■ **Passage shown**:
=-=-=
Skip to content

The library.h5 file format¤

Info

A library file is in the HDF5 format, which divide the data in groups (i.e., "folders") and datasets (i.e., "files"), the latter being array of data. Groups and datasets can have attributes.

The basis set library root contains at least two main (storage) groups: basis_sets and pseudopotentials. They are detailed below.

The basis_sets group¤

This group contains one subgroup per basis set (a basis set group), for which the name is the basis set name. In each basis set group, there is one subgroup for each atom (a atomic bs group). Finally, in that atomic bs subgroup, there is one atomic bs variant group for each variant. Thus, the following structure is valid:

*
|
+- basis_sets/         # `basis_sets` group
   |
   +- SZV-MOLOPT-GTH/  # a `basis set` group
   |  |
   |  +- C/            # an `atomic bs` group
   |  |  |
   |  |  +- q4/        # an `atomic bs variant` group (see below)
   |  |
   |  +- H/
   |  |  |
   |  |  +- q1/
   |  |
   |  +- ...
=-=-=
■ **Stored data rows**:
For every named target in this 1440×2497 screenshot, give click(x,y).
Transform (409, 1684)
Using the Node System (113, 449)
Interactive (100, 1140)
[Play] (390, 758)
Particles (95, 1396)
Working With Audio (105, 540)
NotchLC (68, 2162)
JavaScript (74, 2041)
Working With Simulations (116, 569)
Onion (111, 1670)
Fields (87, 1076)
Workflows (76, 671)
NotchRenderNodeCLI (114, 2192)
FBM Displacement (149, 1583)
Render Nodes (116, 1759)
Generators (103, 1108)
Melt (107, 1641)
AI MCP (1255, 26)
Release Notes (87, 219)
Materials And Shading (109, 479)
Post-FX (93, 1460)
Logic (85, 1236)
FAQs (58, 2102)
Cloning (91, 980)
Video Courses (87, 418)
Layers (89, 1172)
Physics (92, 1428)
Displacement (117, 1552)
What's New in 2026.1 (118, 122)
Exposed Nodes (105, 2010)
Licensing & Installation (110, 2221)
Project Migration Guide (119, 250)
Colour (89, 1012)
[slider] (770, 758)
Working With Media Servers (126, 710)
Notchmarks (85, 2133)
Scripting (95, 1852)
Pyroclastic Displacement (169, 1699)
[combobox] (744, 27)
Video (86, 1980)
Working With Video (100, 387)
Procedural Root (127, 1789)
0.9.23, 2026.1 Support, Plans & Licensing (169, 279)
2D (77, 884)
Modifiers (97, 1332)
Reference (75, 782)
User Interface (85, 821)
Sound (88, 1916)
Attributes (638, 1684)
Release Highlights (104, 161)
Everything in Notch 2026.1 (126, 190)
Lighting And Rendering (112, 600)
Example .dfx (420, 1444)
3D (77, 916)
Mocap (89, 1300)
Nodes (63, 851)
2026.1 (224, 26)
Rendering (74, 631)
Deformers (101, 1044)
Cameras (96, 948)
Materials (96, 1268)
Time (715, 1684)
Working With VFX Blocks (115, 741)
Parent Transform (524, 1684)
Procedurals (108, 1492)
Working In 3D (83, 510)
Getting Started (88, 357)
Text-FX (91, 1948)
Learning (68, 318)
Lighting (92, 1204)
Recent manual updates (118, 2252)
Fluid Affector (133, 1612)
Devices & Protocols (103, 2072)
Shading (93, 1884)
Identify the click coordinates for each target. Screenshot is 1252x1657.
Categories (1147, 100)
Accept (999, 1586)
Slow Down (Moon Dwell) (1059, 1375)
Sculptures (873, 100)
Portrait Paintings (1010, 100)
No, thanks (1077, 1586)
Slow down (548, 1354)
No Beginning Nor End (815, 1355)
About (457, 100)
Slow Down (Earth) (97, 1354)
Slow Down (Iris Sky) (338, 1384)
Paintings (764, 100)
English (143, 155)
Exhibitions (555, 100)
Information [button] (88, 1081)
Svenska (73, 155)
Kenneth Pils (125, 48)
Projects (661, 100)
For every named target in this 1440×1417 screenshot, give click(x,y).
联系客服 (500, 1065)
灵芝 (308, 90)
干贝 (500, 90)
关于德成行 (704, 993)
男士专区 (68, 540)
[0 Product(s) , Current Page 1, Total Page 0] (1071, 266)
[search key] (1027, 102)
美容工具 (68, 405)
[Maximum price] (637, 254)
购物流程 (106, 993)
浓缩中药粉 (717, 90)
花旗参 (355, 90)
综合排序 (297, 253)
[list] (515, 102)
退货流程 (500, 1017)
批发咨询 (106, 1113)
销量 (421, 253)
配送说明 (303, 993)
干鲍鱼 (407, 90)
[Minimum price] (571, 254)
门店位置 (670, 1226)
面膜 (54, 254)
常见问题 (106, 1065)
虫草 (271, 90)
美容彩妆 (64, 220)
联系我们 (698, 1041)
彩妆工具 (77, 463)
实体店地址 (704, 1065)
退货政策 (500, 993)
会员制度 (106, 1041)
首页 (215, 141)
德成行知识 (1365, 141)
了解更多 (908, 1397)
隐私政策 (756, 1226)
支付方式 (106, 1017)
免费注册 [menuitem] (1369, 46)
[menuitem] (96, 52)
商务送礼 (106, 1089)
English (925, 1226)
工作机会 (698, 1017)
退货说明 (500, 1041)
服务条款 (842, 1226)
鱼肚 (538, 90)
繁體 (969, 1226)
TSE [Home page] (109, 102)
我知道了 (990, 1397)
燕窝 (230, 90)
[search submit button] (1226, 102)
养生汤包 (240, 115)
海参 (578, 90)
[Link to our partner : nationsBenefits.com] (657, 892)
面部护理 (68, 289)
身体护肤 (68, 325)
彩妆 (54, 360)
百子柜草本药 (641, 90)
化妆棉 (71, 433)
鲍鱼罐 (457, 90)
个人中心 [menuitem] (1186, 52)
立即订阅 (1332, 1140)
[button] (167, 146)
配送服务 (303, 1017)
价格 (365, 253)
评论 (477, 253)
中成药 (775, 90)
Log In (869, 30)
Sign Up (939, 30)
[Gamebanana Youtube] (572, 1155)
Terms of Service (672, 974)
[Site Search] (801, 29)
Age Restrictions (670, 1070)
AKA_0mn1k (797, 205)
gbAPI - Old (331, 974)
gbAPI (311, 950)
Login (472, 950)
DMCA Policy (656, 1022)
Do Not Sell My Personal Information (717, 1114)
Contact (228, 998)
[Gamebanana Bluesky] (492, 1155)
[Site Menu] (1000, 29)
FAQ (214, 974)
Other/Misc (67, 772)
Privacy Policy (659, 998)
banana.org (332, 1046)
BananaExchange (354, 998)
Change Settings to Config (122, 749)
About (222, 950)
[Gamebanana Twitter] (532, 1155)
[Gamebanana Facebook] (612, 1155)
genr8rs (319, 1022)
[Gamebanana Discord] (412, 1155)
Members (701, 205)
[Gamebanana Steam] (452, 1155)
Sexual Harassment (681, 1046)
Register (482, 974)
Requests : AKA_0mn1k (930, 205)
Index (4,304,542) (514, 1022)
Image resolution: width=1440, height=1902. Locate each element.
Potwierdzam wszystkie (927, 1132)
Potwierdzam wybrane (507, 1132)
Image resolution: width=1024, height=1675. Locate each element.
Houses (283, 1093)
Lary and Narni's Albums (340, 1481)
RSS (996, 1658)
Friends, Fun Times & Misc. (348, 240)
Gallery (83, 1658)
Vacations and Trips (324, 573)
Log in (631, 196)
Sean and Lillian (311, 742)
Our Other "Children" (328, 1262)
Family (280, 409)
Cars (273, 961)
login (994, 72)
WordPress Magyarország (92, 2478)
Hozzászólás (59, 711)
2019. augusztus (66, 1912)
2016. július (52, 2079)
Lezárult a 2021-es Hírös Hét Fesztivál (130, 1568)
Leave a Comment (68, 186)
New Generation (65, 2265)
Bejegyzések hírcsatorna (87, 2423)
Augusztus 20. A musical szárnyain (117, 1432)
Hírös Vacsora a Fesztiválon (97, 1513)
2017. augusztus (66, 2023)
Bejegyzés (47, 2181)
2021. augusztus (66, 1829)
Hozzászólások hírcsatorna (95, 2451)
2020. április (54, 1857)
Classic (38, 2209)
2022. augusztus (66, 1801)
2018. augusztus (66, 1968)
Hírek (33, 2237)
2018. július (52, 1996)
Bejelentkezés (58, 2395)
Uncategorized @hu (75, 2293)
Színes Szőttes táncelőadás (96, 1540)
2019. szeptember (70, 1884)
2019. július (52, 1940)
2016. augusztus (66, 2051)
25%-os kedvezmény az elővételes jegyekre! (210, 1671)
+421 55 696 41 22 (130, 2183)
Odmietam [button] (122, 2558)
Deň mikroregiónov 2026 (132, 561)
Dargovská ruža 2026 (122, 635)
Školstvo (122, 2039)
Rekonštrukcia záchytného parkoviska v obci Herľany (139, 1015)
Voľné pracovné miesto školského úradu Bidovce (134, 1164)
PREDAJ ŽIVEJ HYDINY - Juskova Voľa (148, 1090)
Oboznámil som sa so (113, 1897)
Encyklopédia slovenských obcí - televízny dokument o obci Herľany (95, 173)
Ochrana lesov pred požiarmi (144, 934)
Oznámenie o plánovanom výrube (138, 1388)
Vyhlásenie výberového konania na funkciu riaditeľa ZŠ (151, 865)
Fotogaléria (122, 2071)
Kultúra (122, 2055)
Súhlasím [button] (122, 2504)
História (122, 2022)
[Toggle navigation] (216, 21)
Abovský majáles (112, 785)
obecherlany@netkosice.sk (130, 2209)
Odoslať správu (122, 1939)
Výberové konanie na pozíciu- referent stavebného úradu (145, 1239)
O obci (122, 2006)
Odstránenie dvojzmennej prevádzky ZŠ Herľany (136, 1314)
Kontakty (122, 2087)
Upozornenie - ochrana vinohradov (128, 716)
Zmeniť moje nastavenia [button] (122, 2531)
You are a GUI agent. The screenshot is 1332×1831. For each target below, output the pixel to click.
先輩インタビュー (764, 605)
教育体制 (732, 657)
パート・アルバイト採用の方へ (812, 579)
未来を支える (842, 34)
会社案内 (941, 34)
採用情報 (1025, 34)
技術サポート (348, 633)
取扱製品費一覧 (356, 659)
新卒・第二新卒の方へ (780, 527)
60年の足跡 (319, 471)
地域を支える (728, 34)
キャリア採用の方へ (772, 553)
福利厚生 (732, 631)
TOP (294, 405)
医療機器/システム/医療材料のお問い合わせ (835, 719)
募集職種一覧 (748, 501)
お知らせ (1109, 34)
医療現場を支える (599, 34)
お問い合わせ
=-=-=
■ **To do**:
1. Copy everything in the library.h5 file format page from "The library.h5 file" down to "are detailed below.".
2. In the rows, write out everything from the line containing "[Gamebanana Youtube] (572, 1155)" down to the line containing "2016. július (52, 2079)", both lines included, with "Gamebanana" replaced by "GameBanana" and nothing else changed.
The library.h5 file format page and the rows have no connection to each other.

■ **Responses per task**:
1.
The library.h5 file format¤

Info

A library file is in the HDF5 format, which divide the data in groups (i.e., "folders") and datasets (i.e., "files"), the latter being array of data. Groups and datasets can have attributes.

The basis set library root contains at least two main (storage) groups: basis_sets and pseudopotentials. They are detailed below.

2.
[GameBanana Youtube] (572, 1155)
Terms of Service (672, 974)
[Site Search] (801, 29)
Age Restrictions (670, 1070)
AKA_0mn1k (797, 205)
gbAPI - Old (331, 974)
gbAPI (311, 950)
Login (472, 950)
DMCA Policy (656, 1022)
Do Not Sell My Personal Information (717, 1114)
Contact (228, 998)
[GameBanana Bluesky] (492, 1155)
[Site Menu] (1000, 29)
FAQ (214, 974)
Other/Misc (67, 772)
Privacy Policy (659, 998)
banana.org (332, 1046)
BananaExchange (354, 998)
Change Settings to Config (122, 749)
About (222, 950)
[GameBanana Twitter] (532, 1155)
[GameBanana Facebook] (612, 1155)
genr8rs (319, 1022)
[GameBanana Discord] (412, 1155)
Members (701, 205)
[GameBanana Steam] (452, 1155)
Sexual Harassment (681, 1046)
Register (482, 974)
Requests : AKA_0mn1k (930, 205)
Index (4,304,542) (514, 1022)
Image resolution: width=1440, height=1902. Locate each element.
Potwierdzam wszystkie (927, 1132)
Potwierdzam wybrane (507, 1132)
Image resolution: width=1024, height=1675. Locate each element.
Houses (283, 1093)
Lary and Narni's Albums (340, 1481)
RSS (996, 1658)
Friends, Fun Times & Misc. (348, 240)
Gallery (83, 1658)
Vacations and Trips (324, 573)
Log in (631, 196)
Sean and Lillian (311, 742)
Our Other "Children" (328, 1262)
Family (280, 409)
Cars (273, 961)
login (994, 72)
WordPress Magyarország (92, 2478)
Hozzászólás (59, 711)
2019. augusztus (66, 1912)
2016. július (52, 2079)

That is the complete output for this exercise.